Podkreślenia również wymaga, że istotna w analizowanej sprawie, co także pominął Sąd I instancji, jest treść przepisu art. 812 § 8 zd. 1 i 2 k.c., stosownie do którego różnicę między treścią umowy a ogólnymi warunkami ubezpieczenia ubezpieczyciel zobowiązany jest przedstawić ubezpieczającemu w formie pisemnej przed zawarciem umowy, w razie zaś niedopełnienia tego obowiązku ubezpieczyciel nie może powoływać się na różnicę niekorzystną dla ubezpieczającego. Strona pozwana nie przeprowadziła w niniejszym procesie dowodu na okoliczność, że zawierająca z powodem w jej imieniu umowę agentka przedstawiła mu na piśmie rozbieżności, jakie wynikały z jednej strony z wniosku o ubezpieczenie i z dokumentu polisy, (wskazywały one na objęcie pojazdu powoda ubezpieczeniem także za granicą), z drugiej zaś strony z ogólnych warunków ubezpieczenia (które takiej ochrony w wariancie wybranym przez strony w stosunku do samochodów ciężarowych nie przewidują). Zresztą, nie powoływała się ona nawet na taki argument. Zważywszy na powyższe stwierdzić trzeba, że nawet gdyby uznać za pozwaną, iż strony zawarły umowę obejmującą wyłącznie jej odpowiedzialność za szkody powstałe w kraju, aczkolwiek sąd odwoławczy stanowiska tego nie podziela, to w świetle cytowanej regulacji, wyłączenie ochrony za zdarzenia szkodzące zaistniałe za granicą nie mogło być w stosunku do powoda skuteczne.
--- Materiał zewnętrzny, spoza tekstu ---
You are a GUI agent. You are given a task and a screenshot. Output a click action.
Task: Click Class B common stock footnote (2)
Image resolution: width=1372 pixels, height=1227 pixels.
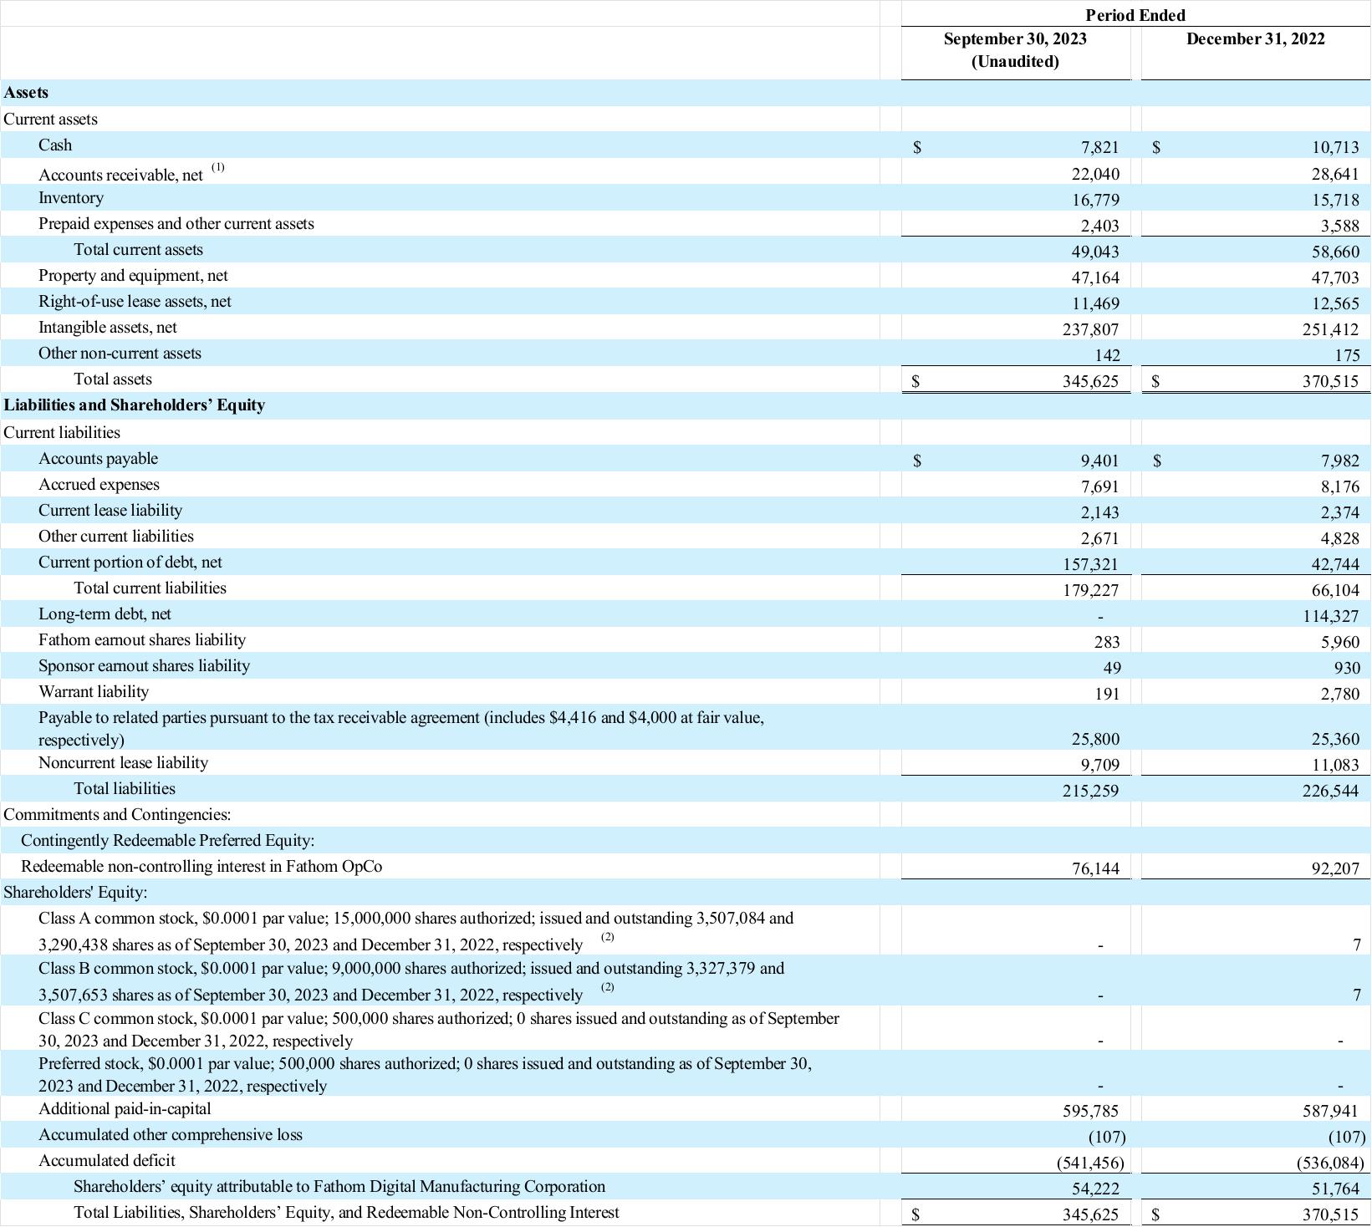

Przechodząc z kolei do rozważań dotyczących wysokości szkody majątkowej, jaka zaistniała po stronie powoda, a w konsekwencji i do wysokości odszkodowania, które rekompensowałoby powstały uszczerbek majątkowy (wysokość szkody niemajątkowej tj. krzywdy i wypłaconego w związku z tym zadośćuczynienia ostatecznie powód nie negował) wskazać w pierwszej kolejności należy, że bezsporne między stronami było zarówno to, iż suma gwarancyjna w zawartej przez nie umowie określona została na kwotę 41.562 zł (tj. kwotę niższą niż wartość pojazdu przed wypadkiem), jak też treść ogólnych warunków ubezpieczenia w zakresie dotyczącym ustalania wysokości odszkodowania. Ostatecznie strony nie kwestionowały także faktu, że szkoda jaka zaistniała w pojeździe powoda jest szkodą całkowitą, albowiem naprawa przedmiotowego samochodu byłaby ekonomicznie nieuzasadniona (koszt naprawy pojazdu znacznie przekraczałby wartość rynkową nieuszkodzonego pojazdu), jak też, że jej wartość wynosi 34.000 zł. Ustalenia w tym zakresie dokonane zostały przez Sąd I instancji w oparciu o opinię biegłego sądowego z zakresu mechaniki samochodowej, uzupełnioną następnie, wskutek zastrzeżeń powoda, w formie opinii pisemnej oraz ustnej opinii złożonej przez biegłego na rozprawie. Ostatecznie końcowych wniosków tych opinii żadna ze stron nie podważała, przy czym także w ocenie sądu odwoławczego opinie te uznać należy za nie budzące zastrzeżeń ani formalnych, ani merytorycznych. W apelacji powód ograniczył żądanie z omawianego tu tytułu (odszkodowania za uszkodzenie pojazdu) właśnie do kwoty 34.000 zł i zasądzenia takiej też kwoty domagał się od strony pozwanej. Kwota ta niewątpliwie mieści się w granicach uzgodnionej przez strony sumy gwarancyjnej.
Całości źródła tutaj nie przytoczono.